REQUIRED ACTION —
Reply with one number: the count of lines in the records below that hold "computer".

Stored records:
--- START ---

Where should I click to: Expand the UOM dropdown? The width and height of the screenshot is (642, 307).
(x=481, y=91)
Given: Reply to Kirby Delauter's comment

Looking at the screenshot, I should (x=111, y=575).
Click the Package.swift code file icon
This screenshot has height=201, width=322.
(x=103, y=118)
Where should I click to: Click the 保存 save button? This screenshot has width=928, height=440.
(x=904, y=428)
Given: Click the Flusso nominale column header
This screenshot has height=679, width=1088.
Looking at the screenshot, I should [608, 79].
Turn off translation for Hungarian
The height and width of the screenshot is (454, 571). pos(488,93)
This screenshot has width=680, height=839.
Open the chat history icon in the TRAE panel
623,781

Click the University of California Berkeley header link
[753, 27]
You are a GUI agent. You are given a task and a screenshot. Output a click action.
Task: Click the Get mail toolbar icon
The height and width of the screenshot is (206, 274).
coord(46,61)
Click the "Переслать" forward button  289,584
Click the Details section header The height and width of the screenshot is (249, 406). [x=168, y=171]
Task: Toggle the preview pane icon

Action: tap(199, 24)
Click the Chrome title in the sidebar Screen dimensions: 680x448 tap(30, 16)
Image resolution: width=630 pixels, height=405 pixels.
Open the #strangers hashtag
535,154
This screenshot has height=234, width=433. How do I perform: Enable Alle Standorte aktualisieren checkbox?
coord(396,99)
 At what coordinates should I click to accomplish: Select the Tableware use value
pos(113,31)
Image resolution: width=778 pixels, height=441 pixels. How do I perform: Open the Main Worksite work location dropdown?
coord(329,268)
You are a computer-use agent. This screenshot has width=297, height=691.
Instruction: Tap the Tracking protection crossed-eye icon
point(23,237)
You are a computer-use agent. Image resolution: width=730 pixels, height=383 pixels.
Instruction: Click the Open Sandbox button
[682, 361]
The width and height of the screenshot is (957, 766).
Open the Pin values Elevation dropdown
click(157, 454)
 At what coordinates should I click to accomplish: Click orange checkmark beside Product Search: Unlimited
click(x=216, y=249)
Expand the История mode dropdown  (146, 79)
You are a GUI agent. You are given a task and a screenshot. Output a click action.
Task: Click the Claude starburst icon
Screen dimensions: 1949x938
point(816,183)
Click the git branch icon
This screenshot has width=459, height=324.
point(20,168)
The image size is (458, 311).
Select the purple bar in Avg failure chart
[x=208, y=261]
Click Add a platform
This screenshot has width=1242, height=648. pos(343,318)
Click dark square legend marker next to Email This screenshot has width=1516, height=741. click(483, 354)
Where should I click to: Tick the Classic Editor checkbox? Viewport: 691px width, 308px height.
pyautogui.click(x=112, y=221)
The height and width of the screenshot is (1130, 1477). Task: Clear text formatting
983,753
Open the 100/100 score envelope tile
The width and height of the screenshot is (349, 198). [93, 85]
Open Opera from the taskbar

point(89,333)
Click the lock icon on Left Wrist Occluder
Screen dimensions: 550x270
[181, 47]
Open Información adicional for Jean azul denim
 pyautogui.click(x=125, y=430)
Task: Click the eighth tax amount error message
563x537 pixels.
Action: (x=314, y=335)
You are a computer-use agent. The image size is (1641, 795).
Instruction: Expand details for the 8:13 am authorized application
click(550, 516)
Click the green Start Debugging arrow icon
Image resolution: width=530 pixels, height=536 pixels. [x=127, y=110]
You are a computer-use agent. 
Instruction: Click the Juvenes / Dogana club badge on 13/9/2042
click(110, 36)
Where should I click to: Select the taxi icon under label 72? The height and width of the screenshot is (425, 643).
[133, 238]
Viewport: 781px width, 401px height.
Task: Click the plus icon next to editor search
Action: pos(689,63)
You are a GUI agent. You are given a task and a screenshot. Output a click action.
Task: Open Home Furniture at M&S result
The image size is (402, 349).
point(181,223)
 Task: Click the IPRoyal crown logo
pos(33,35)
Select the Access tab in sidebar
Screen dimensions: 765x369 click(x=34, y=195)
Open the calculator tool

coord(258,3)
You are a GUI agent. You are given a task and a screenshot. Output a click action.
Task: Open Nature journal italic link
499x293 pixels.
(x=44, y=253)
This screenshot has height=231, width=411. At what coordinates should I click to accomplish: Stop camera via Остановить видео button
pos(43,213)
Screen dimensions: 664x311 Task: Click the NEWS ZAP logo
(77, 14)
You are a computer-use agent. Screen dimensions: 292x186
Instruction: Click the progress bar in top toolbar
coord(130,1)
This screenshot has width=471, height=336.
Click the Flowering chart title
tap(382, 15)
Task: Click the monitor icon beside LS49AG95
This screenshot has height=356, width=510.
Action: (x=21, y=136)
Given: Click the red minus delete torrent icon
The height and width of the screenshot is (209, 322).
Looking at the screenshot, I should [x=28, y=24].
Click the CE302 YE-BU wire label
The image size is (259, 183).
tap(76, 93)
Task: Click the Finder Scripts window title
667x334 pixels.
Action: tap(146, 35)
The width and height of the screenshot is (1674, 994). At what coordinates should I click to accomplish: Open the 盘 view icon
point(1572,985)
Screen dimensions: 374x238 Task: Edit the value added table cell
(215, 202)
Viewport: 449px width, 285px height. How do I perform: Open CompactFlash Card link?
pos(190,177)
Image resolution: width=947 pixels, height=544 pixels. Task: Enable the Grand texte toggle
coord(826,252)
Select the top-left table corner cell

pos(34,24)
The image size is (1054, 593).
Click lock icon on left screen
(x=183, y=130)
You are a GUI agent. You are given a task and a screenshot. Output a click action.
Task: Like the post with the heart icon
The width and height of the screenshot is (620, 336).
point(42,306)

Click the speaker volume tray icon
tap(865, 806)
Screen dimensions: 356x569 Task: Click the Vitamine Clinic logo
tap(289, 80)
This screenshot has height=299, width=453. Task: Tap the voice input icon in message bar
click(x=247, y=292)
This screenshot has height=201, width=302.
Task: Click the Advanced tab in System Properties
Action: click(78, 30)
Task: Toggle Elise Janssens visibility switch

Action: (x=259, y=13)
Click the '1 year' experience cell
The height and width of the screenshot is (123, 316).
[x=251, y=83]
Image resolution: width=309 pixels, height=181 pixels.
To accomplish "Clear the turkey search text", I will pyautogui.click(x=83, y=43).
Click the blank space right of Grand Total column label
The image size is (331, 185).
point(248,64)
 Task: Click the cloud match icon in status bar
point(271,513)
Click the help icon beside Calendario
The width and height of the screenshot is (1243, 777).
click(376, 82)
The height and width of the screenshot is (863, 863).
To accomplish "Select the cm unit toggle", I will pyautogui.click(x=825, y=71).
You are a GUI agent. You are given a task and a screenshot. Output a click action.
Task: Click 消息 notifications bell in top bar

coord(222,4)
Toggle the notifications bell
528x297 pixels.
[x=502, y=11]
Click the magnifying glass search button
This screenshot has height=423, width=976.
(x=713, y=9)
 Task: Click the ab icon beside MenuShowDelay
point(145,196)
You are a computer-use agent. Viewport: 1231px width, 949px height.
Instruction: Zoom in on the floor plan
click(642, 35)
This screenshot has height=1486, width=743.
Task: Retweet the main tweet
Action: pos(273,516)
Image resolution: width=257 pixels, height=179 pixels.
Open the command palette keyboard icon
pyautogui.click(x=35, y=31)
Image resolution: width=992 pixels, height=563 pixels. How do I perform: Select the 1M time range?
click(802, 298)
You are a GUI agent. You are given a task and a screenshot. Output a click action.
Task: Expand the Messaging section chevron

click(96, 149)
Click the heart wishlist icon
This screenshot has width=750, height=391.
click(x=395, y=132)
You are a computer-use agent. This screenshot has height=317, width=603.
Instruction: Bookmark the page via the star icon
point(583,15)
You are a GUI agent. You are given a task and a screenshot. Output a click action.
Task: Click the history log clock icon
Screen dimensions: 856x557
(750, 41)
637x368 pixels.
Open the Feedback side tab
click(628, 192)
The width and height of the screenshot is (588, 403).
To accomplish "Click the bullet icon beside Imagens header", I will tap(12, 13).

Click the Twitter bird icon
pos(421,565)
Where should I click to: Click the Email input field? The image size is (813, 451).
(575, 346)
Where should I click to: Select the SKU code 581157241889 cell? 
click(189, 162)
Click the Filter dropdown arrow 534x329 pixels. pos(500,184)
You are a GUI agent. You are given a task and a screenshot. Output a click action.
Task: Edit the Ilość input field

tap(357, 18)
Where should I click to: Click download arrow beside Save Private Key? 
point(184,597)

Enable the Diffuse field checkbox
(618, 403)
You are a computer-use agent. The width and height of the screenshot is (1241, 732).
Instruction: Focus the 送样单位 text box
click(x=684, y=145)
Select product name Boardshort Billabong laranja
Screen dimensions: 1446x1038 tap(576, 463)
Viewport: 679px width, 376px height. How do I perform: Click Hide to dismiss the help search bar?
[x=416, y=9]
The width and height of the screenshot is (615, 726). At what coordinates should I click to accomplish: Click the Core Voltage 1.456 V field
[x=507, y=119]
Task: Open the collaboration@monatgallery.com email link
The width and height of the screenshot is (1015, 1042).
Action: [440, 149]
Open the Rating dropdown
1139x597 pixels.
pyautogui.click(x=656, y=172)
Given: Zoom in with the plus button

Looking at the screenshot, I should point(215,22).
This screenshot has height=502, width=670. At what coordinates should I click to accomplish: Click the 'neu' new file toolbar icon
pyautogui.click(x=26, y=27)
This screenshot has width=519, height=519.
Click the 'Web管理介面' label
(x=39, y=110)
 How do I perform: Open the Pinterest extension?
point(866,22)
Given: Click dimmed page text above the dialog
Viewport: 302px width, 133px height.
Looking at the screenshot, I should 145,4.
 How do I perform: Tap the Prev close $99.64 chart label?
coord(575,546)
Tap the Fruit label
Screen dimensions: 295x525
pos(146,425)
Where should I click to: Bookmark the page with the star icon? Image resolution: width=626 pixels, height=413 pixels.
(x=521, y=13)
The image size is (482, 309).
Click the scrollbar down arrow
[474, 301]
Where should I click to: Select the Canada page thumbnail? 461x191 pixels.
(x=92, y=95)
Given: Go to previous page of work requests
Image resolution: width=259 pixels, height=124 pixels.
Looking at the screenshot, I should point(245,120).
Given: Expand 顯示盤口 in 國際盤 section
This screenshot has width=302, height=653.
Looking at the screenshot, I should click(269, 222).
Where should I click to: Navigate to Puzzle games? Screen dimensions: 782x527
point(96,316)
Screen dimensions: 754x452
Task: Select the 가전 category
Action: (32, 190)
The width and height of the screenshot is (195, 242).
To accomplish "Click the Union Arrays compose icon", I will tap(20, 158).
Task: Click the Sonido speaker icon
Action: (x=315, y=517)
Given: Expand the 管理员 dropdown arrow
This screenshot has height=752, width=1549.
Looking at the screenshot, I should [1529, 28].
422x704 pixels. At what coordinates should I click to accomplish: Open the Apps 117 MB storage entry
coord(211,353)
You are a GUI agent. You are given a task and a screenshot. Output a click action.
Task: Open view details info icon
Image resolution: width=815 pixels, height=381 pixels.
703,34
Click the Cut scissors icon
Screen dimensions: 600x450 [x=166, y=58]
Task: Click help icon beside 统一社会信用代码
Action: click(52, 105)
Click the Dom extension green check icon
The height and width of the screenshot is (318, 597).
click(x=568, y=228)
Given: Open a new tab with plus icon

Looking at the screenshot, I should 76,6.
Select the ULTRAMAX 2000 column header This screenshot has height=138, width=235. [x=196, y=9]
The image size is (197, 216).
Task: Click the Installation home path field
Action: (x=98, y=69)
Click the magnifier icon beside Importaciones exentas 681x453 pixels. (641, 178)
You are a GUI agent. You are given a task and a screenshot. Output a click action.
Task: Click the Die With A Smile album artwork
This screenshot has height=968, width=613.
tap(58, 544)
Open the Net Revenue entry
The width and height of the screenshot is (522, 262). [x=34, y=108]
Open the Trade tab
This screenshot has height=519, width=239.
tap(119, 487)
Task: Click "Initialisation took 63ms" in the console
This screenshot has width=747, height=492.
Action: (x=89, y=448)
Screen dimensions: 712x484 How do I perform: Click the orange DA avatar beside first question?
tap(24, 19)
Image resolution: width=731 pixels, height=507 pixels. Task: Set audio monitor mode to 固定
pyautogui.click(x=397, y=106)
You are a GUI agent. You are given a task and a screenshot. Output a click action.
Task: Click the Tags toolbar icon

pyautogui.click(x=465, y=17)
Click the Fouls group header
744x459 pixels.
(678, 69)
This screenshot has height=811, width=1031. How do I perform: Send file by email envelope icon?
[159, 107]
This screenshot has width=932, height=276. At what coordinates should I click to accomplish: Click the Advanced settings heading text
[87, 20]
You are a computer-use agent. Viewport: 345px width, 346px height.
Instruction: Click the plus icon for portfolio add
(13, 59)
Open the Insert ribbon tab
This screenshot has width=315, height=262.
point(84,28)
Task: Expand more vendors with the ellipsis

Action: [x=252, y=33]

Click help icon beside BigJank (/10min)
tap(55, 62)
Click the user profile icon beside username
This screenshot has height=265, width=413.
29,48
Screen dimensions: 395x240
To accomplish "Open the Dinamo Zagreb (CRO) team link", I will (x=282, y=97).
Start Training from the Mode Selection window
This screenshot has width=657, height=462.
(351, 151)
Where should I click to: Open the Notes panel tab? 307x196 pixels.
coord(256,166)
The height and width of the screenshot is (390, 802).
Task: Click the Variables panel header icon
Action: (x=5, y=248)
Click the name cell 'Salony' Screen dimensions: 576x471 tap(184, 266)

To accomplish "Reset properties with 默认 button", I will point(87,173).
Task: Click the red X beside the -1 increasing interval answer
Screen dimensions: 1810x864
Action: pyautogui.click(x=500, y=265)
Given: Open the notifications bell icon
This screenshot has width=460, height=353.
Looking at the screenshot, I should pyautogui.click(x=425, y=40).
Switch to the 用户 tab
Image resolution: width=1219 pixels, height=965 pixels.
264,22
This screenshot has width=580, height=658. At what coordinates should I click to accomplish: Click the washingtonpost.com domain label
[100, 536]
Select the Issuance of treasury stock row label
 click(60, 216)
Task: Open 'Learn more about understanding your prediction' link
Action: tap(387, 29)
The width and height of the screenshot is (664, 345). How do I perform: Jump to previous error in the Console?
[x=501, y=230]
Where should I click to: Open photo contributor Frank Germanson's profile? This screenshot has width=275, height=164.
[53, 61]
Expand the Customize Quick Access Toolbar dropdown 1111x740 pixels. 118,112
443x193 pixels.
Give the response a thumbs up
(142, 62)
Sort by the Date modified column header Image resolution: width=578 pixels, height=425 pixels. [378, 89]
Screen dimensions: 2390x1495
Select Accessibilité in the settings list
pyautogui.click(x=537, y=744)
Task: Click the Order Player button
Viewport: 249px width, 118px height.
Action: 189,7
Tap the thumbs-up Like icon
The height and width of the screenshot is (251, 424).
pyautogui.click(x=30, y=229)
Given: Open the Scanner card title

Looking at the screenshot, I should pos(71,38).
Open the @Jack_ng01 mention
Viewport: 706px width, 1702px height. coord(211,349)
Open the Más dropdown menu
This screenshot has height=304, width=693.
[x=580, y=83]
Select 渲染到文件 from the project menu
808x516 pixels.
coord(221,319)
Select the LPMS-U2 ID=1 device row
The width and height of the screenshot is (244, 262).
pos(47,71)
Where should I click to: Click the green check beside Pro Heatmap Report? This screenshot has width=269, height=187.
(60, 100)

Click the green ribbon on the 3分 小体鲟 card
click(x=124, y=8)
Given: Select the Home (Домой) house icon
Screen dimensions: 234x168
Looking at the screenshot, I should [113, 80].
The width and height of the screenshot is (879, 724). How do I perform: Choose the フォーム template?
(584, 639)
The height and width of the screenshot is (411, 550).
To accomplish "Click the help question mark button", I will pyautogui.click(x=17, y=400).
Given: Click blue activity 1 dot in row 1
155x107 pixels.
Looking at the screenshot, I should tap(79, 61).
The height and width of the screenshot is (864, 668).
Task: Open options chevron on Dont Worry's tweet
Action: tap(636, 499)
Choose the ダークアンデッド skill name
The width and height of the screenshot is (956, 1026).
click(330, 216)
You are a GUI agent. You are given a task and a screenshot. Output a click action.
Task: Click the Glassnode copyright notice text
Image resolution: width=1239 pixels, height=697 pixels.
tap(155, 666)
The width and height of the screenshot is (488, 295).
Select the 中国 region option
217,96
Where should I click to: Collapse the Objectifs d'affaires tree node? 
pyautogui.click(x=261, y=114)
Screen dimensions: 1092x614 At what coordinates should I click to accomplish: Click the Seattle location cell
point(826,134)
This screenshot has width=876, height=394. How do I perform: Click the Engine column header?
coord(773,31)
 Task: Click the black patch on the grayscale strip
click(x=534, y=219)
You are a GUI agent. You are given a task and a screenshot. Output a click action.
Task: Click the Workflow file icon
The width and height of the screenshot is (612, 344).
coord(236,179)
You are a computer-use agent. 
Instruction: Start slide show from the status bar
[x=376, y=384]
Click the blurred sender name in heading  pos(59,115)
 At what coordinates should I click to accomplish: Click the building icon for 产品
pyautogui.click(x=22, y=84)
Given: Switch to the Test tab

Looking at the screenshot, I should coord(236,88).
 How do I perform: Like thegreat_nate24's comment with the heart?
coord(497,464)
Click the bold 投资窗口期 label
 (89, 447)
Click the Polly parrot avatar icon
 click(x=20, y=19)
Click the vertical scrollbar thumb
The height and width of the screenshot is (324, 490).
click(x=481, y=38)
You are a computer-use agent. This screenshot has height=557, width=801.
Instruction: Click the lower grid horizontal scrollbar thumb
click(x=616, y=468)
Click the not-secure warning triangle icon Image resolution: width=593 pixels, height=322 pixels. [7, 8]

--- END ---

RESPONSE BOX —
11